You could use this approach to determine whether a software development team could finish a particular number of items within a specific period.

Caveats to pay attention to when building Monte Carlo simulations

Before claiming that the simulation above is reliable, I must expose a few things you’ll need to pay attention to when using a Monte Carlo Simulation to make forecasts:

  • The quality of the inputs upon which your simulations depend.
  • The consistency and predictability of your team.
  • The need to re-forecast.
  • The size of your work packages.

Quality of the inputs

Assume you had a team of ten engineers last year, but half of them quit the company three months ago. If you were to simulate how long this team would take to complete a project, you should not use throughput data from more than three months ago.

If you use a 10-engineer team’s throughput data to forecast the performance of a 5-engineer team, you will get over-optimistic results.

Similarly, if your team doubles in size, your simulation should not use historical data from when you had half the number of people. In this case, you also can't just assume projects will take half the time because it's extremely unlikely that productivity will scale linearly as you hire more developers.

Additionally, other factors like holidays or a massive rewrite can impact your input data.

Your team’s throughput between Christmas and New Year’s Eve, for example, will probably not be the same as the team’s throughput in February. Similarly, a massive rewrite that drastically increases how easy it is to change and extend your software will have an equally dramatic impact on your cycle times.

As Daniel Vacanti explains in When Will It Be Done?, _ “the fundamental assumption that the Monte Carlo Simulation is making is that the future you’re trying to predict looks roughly like the past you have data for “_.

Consistency and predictability

Our simulation will work just fine for the circumstances above because I came up with more predictable throughput values.

The range of throughputs used in that code is small, and, most of the days, the team is highly consistent: it gets one or two items done. In other words, the standard deviation for this cycle-time distribution is small.

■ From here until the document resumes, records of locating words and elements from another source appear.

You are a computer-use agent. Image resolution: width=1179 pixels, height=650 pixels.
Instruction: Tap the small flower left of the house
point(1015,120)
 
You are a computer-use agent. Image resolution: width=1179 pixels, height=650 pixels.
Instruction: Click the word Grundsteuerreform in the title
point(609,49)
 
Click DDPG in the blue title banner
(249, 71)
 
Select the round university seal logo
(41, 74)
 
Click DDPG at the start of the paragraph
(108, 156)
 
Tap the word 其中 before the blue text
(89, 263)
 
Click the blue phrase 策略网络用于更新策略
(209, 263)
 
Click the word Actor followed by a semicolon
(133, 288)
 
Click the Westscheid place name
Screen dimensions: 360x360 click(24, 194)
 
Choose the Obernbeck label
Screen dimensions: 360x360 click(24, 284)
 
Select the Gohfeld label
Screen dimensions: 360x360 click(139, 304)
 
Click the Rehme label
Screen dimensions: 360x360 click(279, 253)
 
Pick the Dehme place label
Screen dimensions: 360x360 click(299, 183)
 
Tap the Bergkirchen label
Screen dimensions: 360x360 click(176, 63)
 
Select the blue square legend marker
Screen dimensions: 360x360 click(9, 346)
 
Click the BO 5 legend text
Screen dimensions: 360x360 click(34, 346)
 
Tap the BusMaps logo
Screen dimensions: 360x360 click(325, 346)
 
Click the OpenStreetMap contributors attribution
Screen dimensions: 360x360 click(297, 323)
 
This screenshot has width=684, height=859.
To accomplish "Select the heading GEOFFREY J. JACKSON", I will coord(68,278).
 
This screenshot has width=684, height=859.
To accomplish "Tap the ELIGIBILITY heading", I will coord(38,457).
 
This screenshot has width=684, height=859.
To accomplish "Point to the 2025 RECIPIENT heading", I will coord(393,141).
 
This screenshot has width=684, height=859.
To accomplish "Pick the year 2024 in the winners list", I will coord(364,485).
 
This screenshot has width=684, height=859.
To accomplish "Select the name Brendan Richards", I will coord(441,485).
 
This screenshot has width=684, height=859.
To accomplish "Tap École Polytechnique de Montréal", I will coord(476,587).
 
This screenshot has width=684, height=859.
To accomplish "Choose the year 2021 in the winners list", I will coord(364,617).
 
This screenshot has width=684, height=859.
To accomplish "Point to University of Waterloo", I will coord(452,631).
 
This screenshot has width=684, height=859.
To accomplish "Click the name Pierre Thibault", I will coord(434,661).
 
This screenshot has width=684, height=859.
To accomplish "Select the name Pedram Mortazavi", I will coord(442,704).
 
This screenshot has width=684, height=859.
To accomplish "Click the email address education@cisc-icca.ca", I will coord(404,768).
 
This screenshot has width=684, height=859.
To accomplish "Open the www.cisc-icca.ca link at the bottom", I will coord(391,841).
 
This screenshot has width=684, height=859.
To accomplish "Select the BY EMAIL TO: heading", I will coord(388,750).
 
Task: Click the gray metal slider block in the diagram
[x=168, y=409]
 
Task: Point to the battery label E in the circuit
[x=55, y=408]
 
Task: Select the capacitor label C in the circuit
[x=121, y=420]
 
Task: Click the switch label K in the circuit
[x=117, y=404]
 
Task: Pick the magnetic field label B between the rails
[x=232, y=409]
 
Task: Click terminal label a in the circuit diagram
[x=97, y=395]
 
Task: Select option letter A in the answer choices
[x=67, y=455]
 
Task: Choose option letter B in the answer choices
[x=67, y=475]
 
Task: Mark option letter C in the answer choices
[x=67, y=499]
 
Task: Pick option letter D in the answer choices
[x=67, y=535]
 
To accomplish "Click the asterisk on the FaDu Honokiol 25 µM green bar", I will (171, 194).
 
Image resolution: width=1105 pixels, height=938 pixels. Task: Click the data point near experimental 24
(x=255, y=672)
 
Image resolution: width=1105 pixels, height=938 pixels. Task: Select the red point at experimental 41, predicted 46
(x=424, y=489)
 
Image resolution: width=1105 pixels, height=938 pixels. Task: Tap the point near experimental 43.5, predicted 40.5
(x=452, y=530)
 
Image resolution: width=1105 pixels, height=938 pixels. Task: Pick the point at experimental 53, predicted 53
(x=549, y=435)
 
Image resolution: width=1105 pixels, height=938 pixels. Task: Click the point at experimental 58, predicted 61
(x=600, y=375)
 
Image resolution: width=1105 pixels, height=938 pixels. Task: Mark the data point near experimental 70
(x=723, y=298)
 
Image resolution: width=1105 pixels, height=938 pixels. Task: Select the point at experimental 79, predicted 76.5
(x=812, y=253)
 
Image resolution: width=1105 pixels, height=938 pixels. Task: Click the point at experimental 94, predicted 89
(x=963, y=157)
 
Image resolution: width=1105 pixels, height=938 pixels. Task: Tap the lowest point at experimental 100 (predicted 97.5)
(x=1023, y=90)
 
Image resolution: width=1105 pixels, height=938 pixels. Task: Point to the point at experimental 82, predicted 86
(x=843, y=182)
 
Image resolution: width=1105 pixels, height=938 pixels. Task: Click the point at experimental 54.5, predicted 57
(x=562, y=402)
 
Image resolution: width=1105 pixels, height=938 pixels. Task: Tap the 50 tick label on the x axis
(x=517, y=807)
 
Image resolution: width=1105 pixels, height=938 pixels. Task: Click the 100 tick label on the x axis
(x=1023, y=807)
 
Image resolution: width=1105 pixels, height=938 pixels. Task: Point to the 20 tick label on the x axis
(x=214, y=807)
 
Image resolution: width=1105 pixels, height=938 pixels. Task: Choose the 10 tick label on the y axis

In another blog post, I’ll explain what would have happened if I had used more erratic throughput values in the previous section. For now, keep in mind that as long as you have a team with consistent throughput, this simulation will be reliable.

Quantifying "predictability" and "consistency" is also a topic for another blog post.

Re-forecast!

As your project advances, you will encounter delays, and, sometimes, you’ll get to be ahead of schedule. Therefore, re-forecasting as you progress will make your forecast more accurate because there will be fewer items and more data and, consequently, less room for error.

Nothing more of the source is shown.